Hi all!
  From the technical documentation 
(http://www.usenix.org/publications/library/proceedings/usenix05/tech/freenix/bellard.html) 
I read:

> The first step is to split each target CPU instruction into fewer 
> simpler instructions called /micro operations/. Each micro operation 
> is implemented by a small piece of C code. This small C source code is 
> compiled by GCC to an object file. The micro operations are chosen so 
> that their number is much smaller (typically a few hundreds) than all 
> the combinations of instructions and operands of the target CPU. The 
> translation from target CPU instructions to micro operations is done 
> entirely with hand coded code. 
> A compile time tool called dyngen uses the object file containing the 
> micro operations as input to generate a dynamic code generator. This 
> dynamic code generator is invoked at runtime to generate a complete 
> host function which concatenates several micro operations. 
instead from wikipedia(http://en.wikipedia.org/wiki/QEMU) and other 
sources I read:

> The Tiny Code Generator (TCG) aims to remove the shortcoming of 
> relying on a particular version of GCC 
> <http://en.wikipedia.org/wiki/GNU_Compiler_Collection> or any 
> compiler, instead incorporating the compiler (code generator) into 
> other tasks performed by QEMU in run-time. The whole translation task 
> thus consists of two parts: blocks of target code (/TBs/) being 
> rewritten in *TCG ops* - a kind of machine-independent intermediate 
> notation, and subsequently this notation being compiled for the host's 
> architecture by TCG. Optional optimisation passes are performed 
> between them.
- So, I think that the technical documentation is now obsolete, isn't it?

- The "old way" used much offline (compile time) work compiling the 
micro operations into host machine code, while if I understand well, TCG 
does everything in run-time(please correct me if I am wrong!).. so I 
wonder, how can it be as fast as the previous method (or even faster)?

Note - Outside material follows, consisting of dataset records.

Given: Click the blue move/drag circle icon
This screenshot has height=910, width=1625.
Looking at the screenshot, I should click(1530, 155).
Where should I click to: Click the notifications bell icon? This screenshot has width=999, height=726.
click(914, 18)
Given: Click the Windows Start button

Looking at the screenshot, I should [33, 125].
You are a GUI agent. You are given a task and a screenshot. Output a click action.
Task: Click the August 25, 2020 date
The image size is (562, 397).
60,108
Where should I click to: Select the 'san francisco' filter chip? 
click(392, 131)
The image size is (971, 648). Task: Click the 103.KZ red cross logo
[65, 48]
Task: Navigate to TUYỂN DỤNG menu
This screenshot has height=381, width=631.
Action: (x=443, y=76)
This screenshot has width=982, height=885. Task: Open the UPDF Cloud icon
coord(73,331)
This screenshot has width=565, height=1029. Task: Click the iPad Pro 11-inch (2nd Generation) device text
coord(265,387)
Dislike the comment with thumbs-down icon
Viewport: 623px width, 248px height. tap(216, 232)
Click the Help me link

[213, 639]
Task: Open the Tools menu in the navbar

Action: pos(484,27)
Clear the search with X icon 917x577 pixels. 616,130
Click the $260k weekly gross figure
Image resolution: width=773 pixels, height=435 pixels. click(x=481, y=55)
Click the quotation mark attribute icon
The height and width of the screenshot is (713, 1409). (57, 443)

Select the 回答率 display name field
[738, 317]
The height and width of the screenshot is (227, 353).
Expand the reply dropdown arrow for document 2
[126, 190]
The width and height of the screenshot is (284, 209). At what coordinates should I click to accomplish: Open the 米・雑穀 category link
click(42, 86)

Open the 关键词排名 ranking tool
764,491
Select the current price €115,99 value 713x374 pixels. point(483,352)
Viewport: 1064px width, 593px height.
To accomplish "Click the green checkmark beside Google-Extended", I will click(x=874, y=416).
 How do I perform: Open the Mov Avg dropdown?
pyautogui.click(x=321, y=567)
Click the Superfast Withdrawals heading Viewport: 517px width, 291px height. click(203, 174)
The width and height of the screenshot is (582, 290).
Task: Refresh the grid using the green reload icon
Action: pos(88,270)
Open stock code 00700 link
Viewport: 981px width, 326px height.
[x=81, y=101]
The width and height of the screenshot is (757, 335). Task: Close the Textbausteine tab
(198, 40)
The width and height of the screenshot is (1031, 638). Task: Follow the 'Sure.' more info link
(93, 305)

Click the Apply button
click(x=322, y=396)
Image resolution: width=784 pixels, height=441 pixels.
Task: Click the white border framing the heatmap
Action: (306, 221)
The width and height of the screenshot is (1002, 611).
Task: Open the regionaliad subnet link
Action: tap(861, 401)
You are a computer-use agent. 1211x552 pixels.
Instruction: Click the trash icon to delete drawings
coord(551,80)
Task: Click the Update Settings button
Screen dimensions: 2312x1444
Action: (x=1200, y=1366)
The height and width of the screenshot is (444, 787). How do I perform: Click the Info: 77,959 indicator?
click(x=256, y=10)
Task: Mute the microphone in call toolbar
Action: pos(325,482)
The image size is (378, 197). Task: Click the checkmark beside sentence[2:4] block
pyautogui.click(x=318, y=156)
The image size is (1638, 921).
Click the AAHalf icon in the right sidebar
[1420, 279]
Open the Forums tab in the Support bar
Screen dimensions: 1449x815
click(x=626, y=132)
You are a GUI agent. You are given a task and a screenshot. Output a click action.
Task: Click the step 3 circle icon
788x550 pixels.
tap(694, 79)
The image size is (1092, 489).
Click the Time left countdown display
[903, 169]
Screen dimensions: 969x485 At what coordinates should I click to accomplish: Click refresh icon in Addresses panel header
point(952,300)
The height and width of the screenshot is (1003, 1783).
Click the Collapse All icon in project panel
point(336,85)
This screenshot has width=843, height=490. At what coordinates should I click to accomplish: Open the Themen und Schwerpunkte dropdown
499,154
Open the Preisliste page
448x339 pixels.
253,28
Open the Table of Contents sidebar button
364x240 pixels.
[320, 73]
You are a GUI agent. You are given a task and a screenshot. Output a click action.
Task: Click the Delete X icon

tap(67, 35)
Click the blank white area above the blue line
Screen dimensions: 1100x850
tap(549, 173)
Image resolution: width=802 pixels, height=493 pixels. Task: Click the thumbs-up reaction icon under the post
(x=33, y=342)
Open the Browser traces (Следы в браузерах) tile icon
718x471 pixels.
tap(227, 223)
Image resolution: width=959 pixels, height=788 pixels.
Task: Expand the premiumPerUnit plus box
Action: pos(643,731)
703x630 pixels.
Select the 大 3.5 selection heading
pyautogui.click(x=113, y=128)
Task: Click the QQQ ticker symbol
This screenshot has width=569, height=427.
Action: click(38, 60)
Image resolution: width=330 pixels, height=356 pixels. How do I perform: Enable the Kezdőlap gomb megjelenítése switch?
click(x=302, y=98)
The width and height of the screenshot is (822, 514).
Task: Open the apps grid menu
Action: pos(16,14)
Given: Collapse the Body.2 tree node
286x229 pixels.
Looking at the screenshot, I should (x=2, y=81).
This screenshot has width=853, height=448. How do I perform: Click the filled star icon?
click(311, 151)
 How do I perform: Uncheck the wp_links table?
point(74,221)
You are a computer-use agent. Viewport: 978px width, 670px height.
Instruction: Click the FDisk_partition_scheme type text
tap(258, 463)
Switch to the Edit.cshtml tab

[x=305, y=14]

- If I understand well, TGC runtime flow is the following:
     - TCG takes the target binary, and splits it into target blocks
     - if the TB is not cached, TGC translates it (or better the target 
instructions it is composed by) into TCG micro ops,
     - TGC compiles TGC uops into host object code,
     - TGC caches the TB,
     - TGC tries to chain the block with others,
     - TGC copies the TB into the execution buffer
     - TGC runs it
Am I right? Please correct me, whether I am wrong, as I wanna use that 
flow scheme for trying to understand the code..
Thank you very much in advance!
Stefano B.